[Written problem]:
Starting with the line that contains "Tick the 30日 checkbox" and going on through the last line of the items, write those lines out as a numbered list. Skip any blank lines and leave the pictures out.

[Records shown]:
::::::

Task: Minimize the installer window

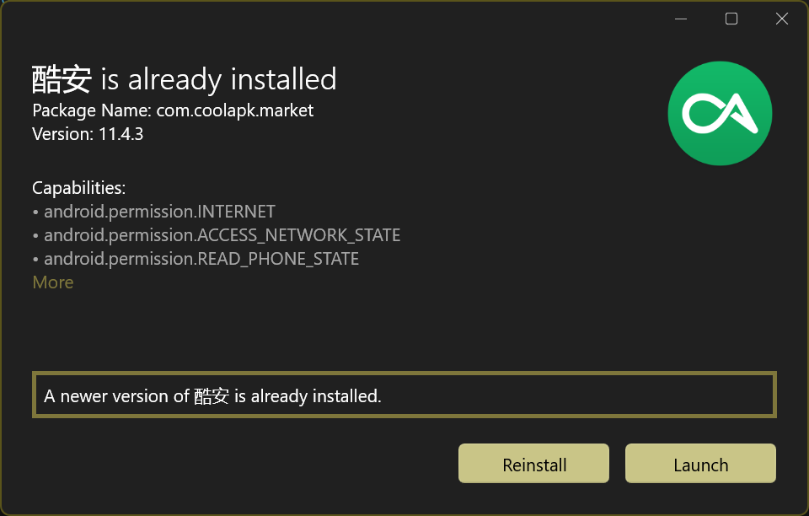Action: click(x=680, y=18)
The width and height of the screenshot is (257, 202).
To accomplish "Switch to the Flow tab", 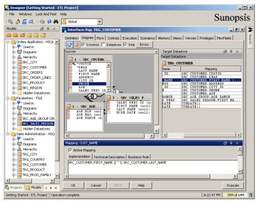I will coord(100,38).
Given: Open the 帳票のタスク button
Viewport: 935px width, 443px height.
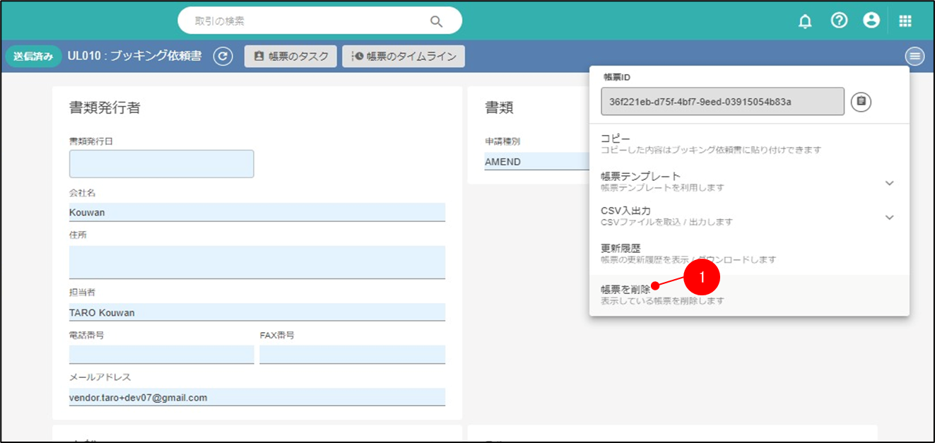Looking at the screenshot, I should [x=290, y=57].
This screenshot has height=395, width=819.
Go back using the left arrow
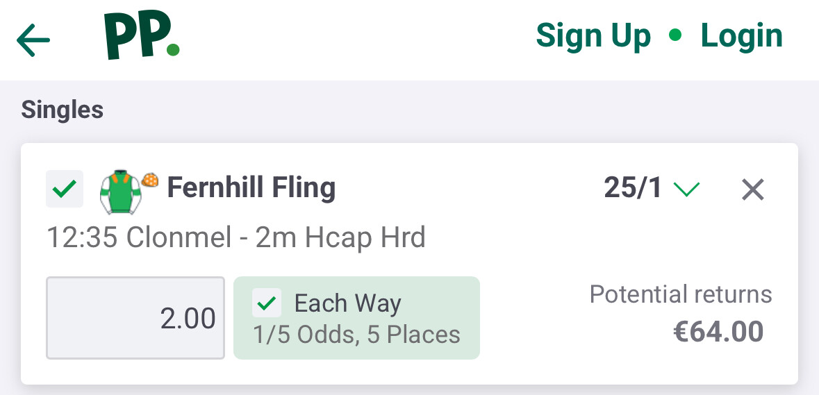click(x=33, y=40)
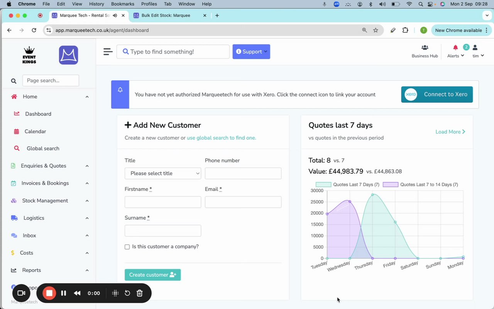The image size is (494, 309).
Task: Click the red stop recording button
Action: tap(49, 293)
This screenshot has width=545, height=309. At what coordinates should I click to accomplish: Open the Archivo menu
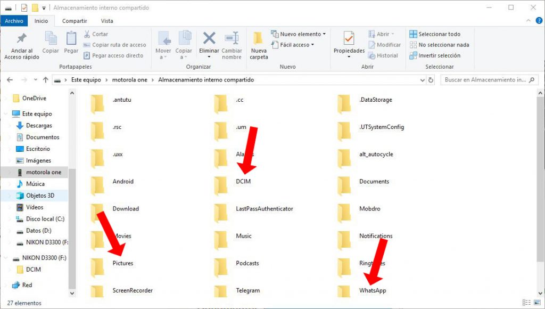click(14, 21)
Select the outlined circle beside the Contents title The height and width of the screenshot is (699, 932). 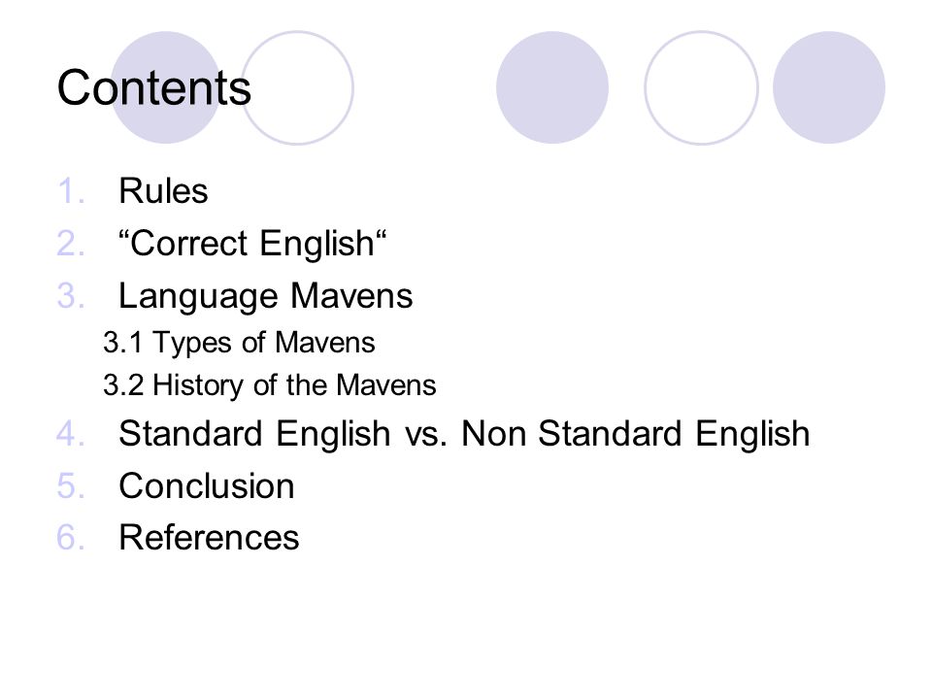point(298,88)
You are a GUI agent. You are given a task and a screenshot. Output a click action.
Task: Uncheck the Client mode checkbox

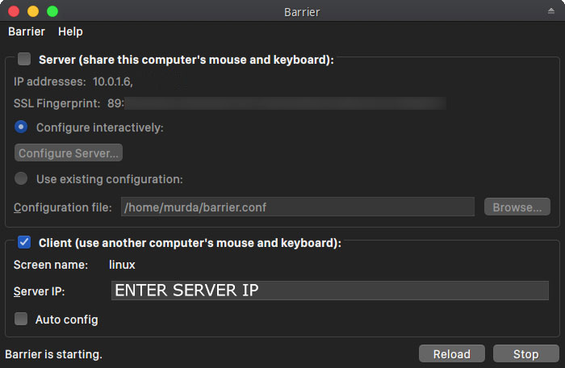tap(24, 242)
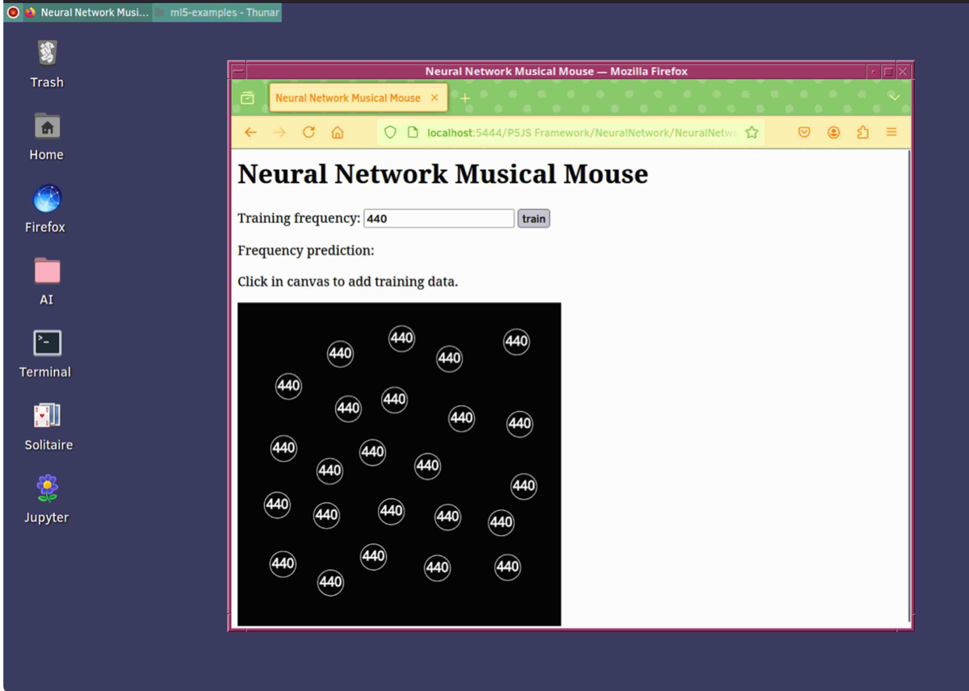Open the Firefox account icon
Screen dimensions: 969x691
[833, 132]
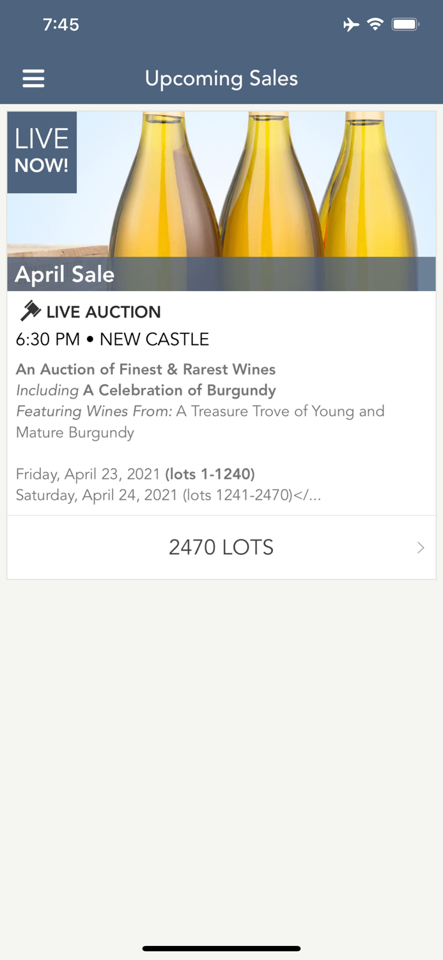This screenshot has height=960, width=443.
Task: Click An Auction of Finest & Rarest Wines
Action: pos(145,369)
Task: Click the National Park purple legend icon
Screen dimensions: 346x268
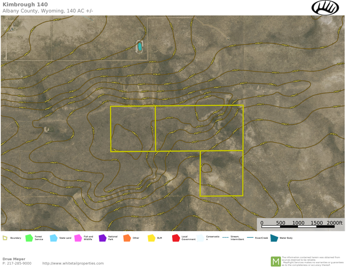Action: coord(102,238)
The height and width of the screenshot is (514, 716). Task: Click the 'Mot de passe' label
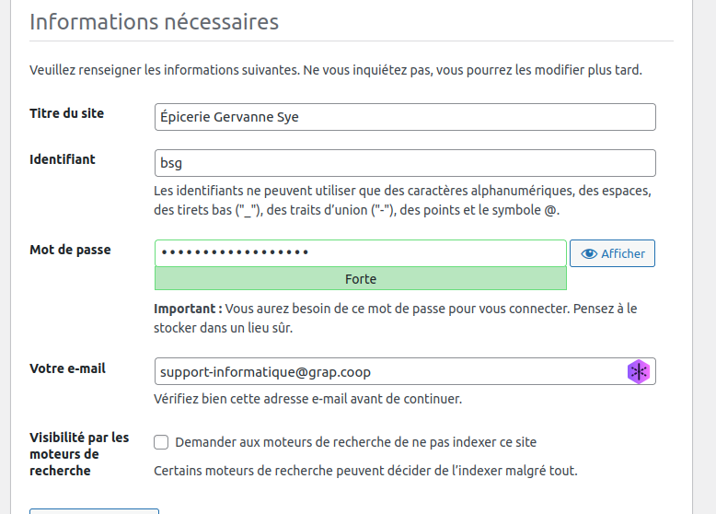[70, 250]

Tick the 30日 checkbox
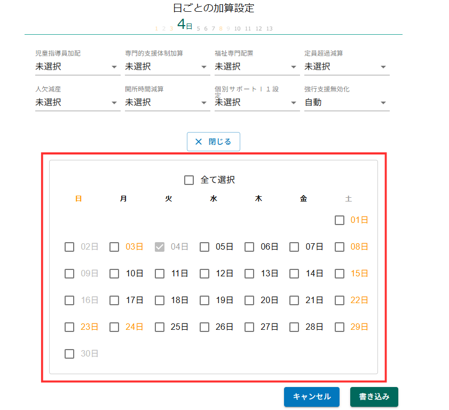pyautogui.click(x=69, y=354)
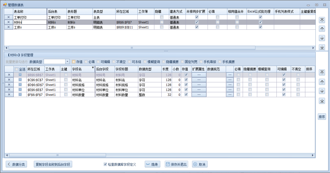Screen dimensions: 330x173
Task: Toggle 检查数据库字段定义 checkbox
Action: (x=105, y=164)
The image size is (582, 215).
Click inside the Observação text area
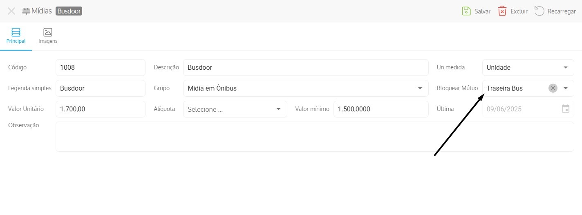(315, 137)
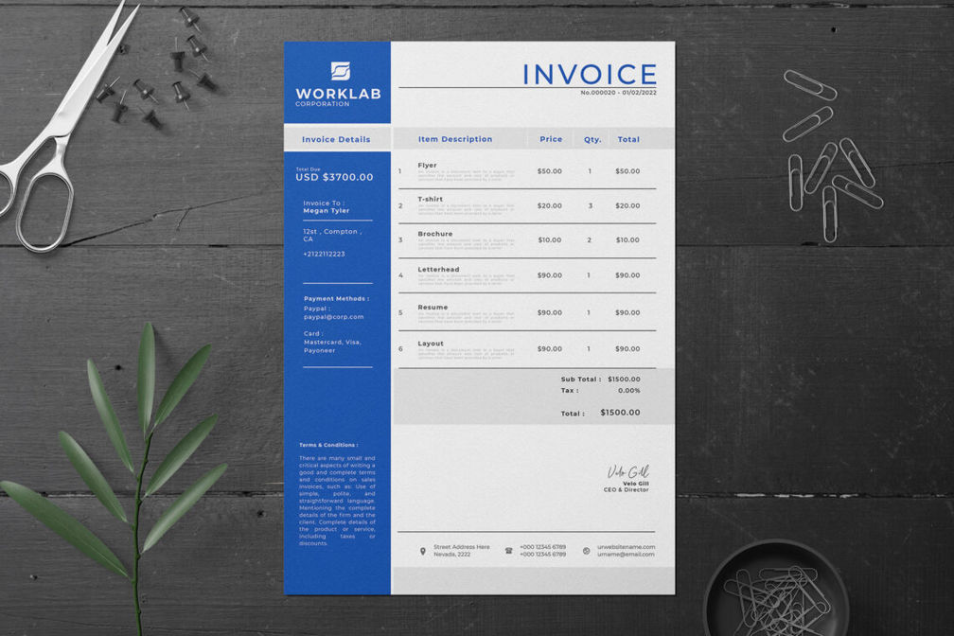Click the final Total $1500.00 value
Screen dimensions: 954x636
coord(620,413)
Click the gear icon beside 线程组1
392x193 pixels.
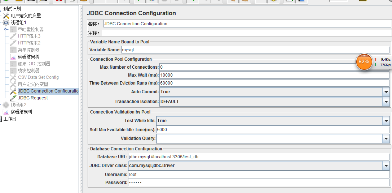point(6,22)
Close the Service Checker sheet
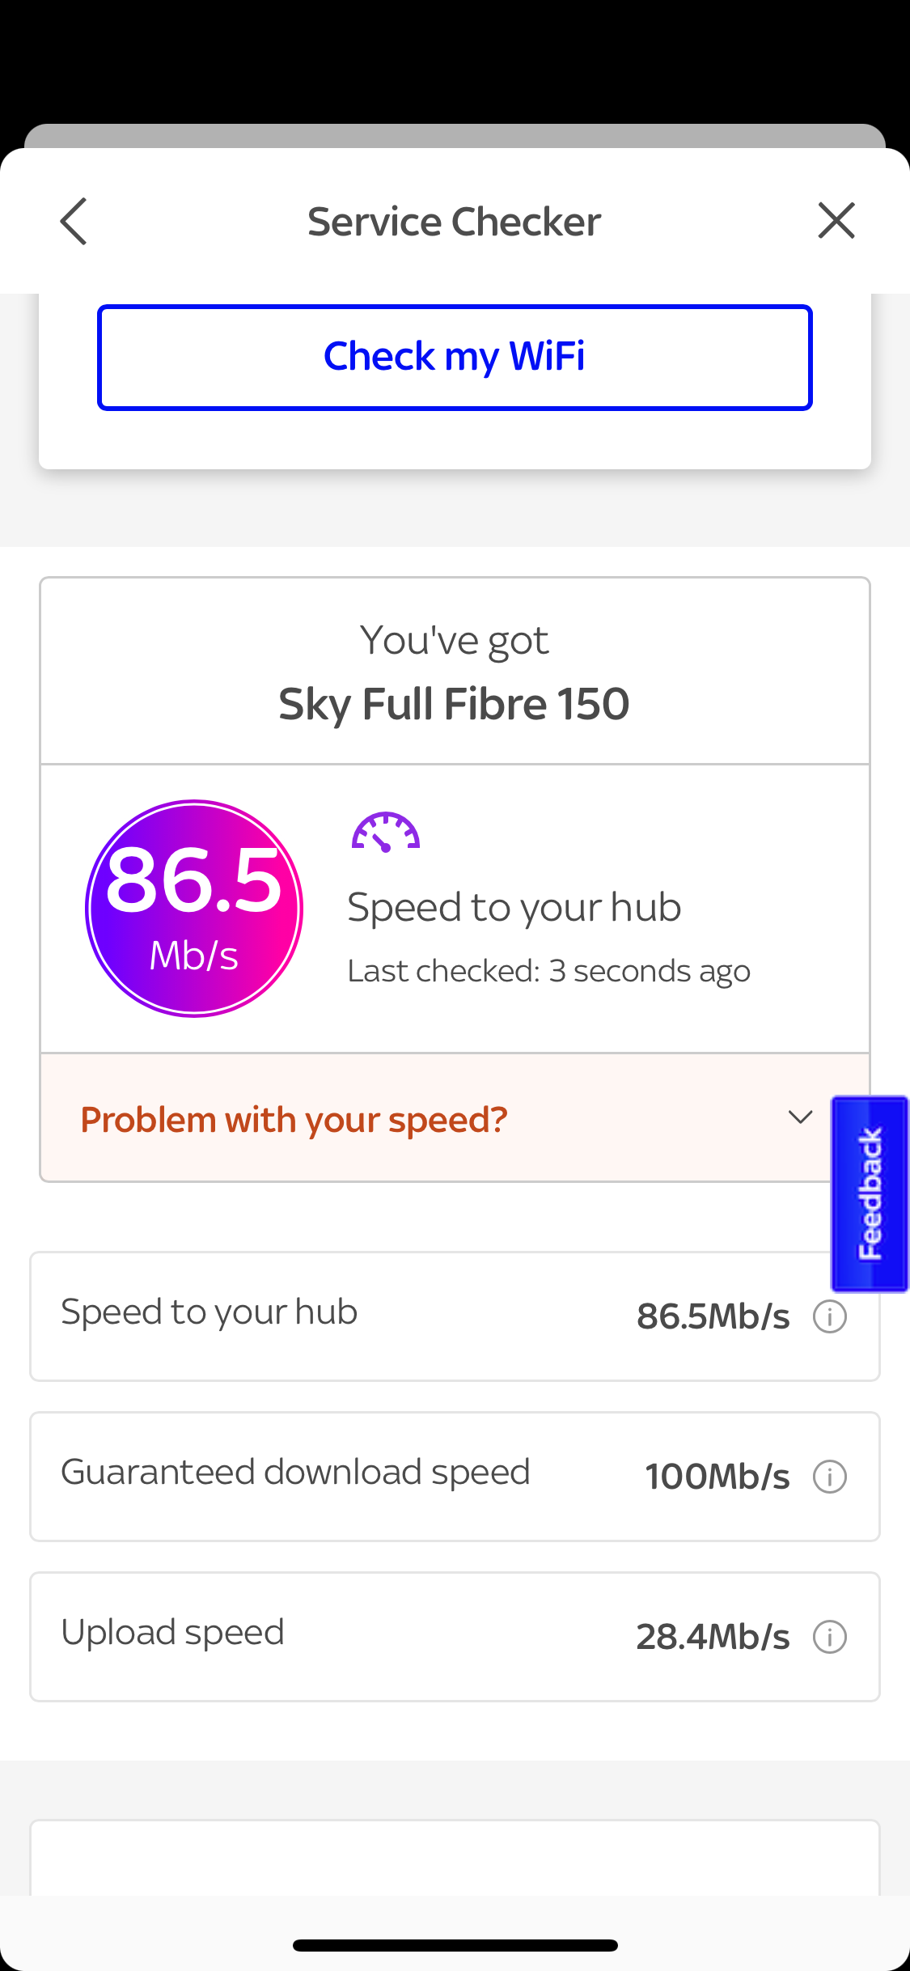The width and height of the screenshot is (910, 1971). (836, 221)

::::::

[Complete answer]:
1. Tick the 30日 checkbox
2. pyautogui.click(x=69, y=354)
3. Screen dimensions: 330x173
4. Task: Toggle 检查数据库字段定义 checkbox
5. Action: (x=105, y=164)
6. The image size is (582, 215).
7. Click inside the Observação text area
8. (315, 137)
9. Click the final Total $1500.00 value
10. Screen dimensions: 954x636
11. coord(620,413)
12. Click the gear icon beside 线程组1
13. 392x193 pixels.
14. point(6,22)
15. Close the Service Checker sheet
16. The width and height of the screenshot is (910, 1971). (836, 221)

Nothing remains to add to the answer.